Ares Management (ARES) Next Earnings Date
Ares Management (ARES) is scheduled to report its next earnings on May 1, 2026, before the market opens, covering the Q1 2026 quarter. This follows their most recent Q4 2025 release on February 5, 2026. Investors should note the conference call is set for April 28, 2026, at 12:00 PM ET.
The Hartford (HIG) Next Earnings Date
Hartford Financial Services Group (HIG) reported its Q1 2026 earnings on April 23, 2026, after market close, with the conference call held on April 24, 2026. This release covered the first quarter of 2026 financial results. As of April 27, 2026, the next earnings date for Q2 2026 is not yet announced but is typically expected in late July based on historical quarterly patterns.

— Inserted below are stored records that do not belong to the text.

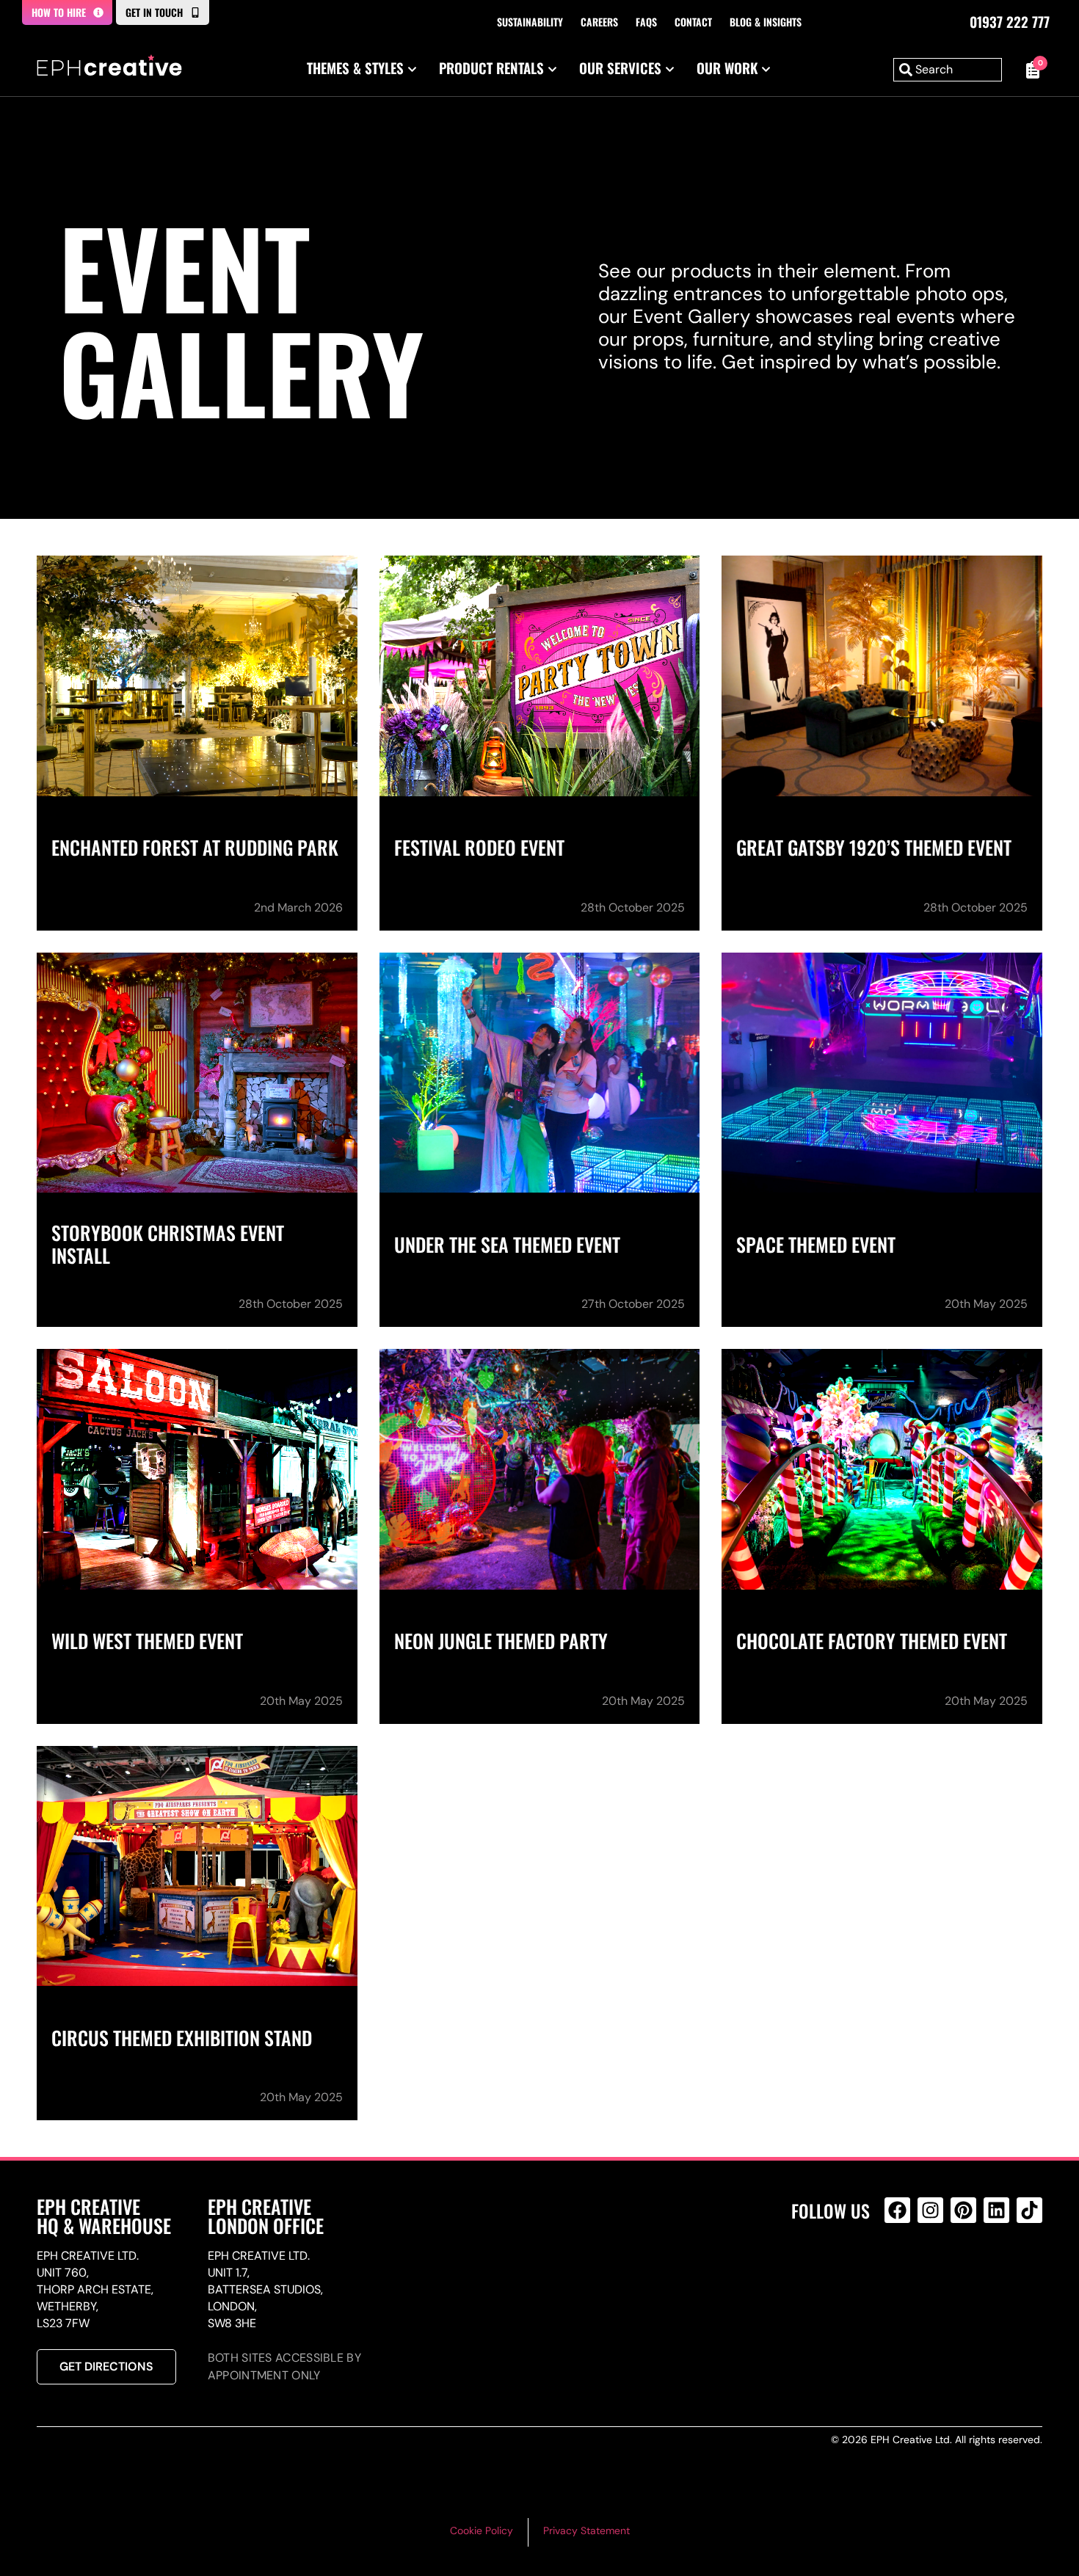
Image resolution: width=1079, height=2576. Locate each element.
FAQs (646, 21)
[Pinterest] (963, 2210)
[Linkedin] (996, 2210)
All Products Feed (901, 2273)
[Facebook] (897, 2210)
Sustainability (530, 21)
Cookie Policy (481, 2530)
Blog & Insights (766, 21)
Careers (599, 21)
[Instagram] (930, 2210)
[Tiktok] (1029, 2210)
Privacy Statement (586, 2530)
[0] (1029, 70)
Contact (693, 21)
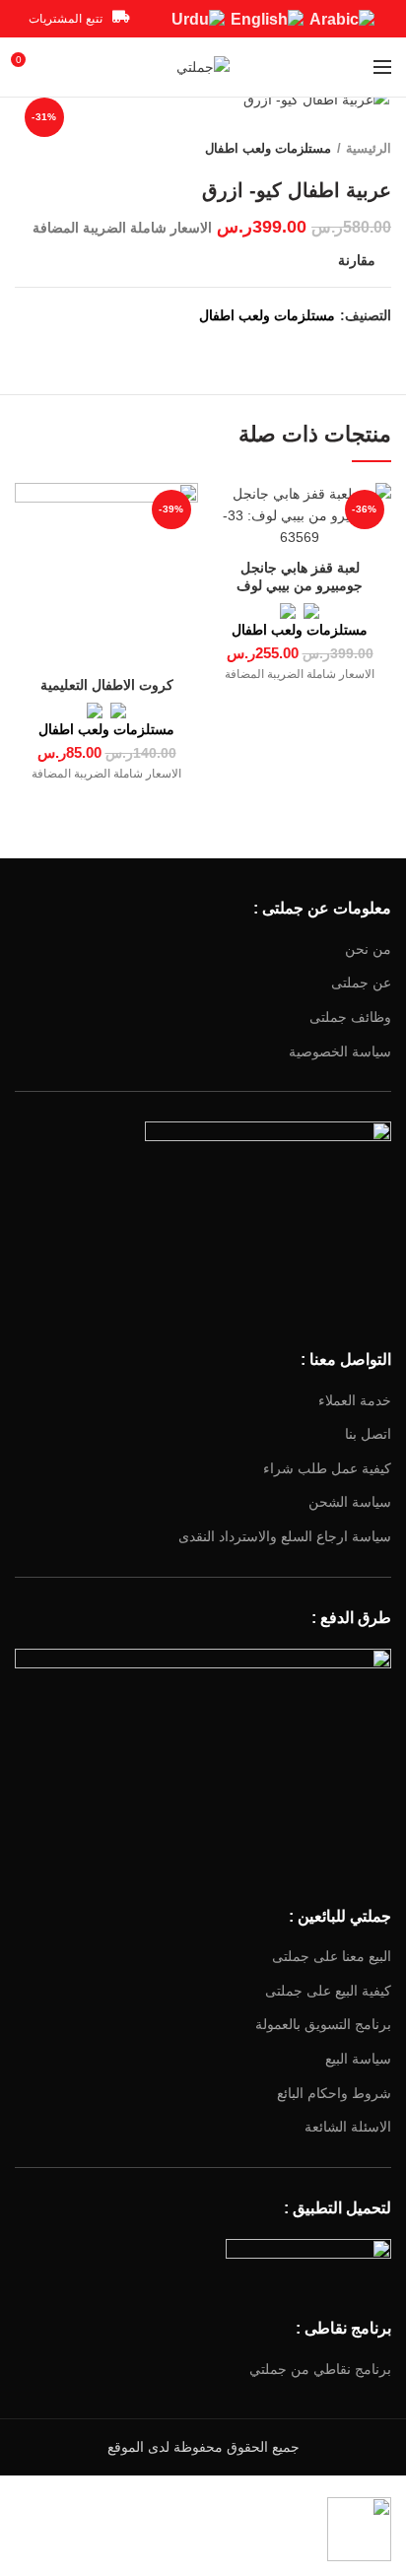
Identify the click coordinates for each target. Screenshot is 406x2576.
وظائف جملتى (350, 1017)
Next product (24, 149)
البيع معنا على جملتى (331, 1956)
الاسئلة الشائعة (347, 2127)
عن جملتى (361, 982)
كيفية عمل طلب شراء (327, 1468)
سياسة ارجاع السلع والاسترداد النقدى (284, 1536)
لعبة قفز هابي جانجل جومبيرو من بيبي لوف (300, 576)
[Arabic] (341, 18)
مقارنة (356, 260)
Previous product (64, 149)
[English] (267, 18)
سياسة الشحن (349, 1502)
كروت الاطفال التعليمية (106, 685)
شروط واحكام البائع (334, 2093)
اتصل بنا (368, 1434)
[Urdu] (198, 18)
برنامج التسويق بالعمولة (323, 2024)
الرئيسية (368, 148)
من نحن (368, 949)
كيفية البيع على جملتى (328, 1991)
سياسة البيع (358, 2059)
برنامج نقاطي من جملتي (320, 2369)
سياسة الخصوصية (340, 1051)
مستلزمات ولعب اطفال (268, 148)
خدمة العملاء (354, 1400)
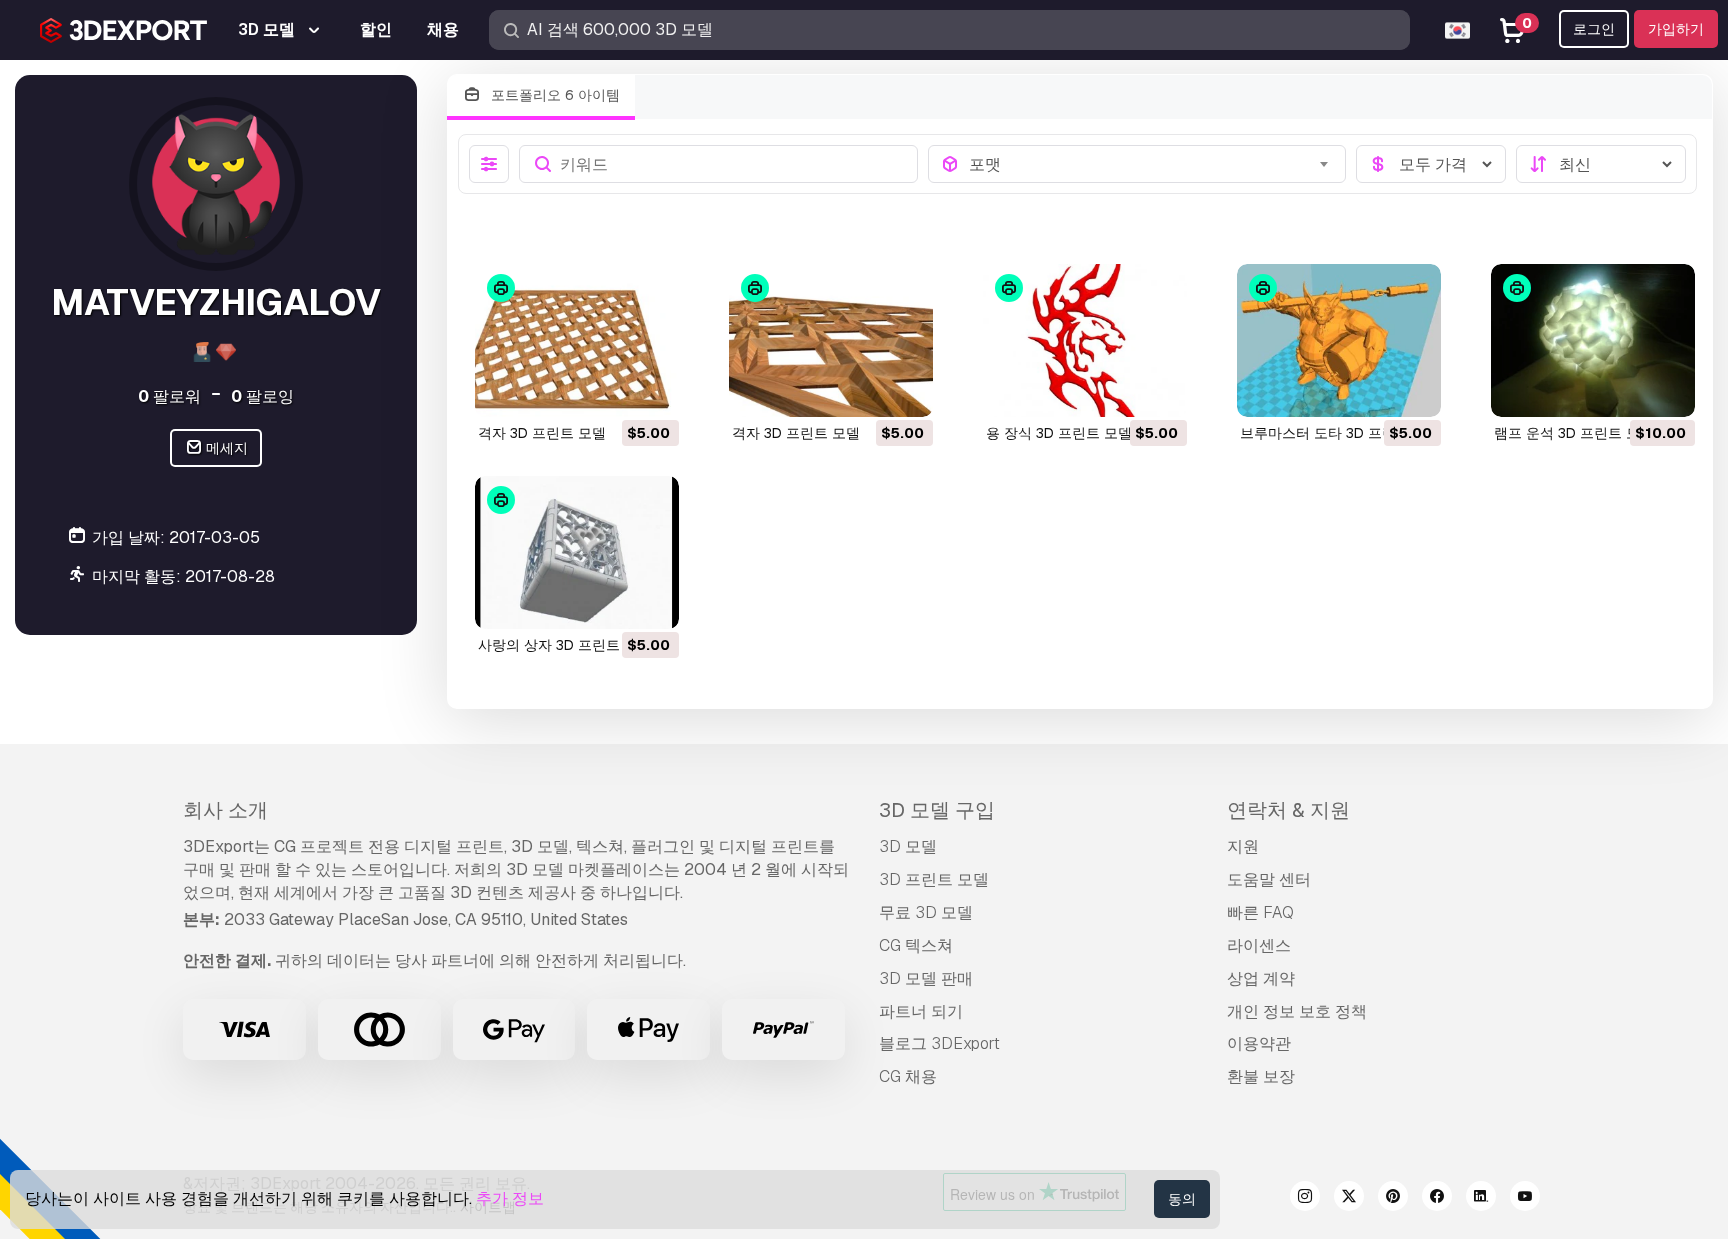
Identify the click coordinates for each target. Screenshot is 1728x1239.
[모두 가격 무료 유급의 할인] (1431, 164)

Ares Management (ARES) Next Earnings Date
Ares Management (ARES) is scheduled to report its next earnings on May 1, 2026, before the market opens, covering the Q1 2026 quarter. This follows their most recent Q4 2025 release on February 5, 2026. Investors should note the conference call is set for April 28, 2026, at 12:00 PM ET.
The Hartford (HIG) Next Earnings Date
Hartford Financial Services Group (HIG) reported its Q1 2026 earnings on April 23, 2026, after market close, with the conference call held on April 24, 2026. This release covered the first quarter of 2026 financial results. As of April 27, 2026, the next earnings date for Q2 2026 is not yet announced but is typically expected in late July based on historical quarterly patterns.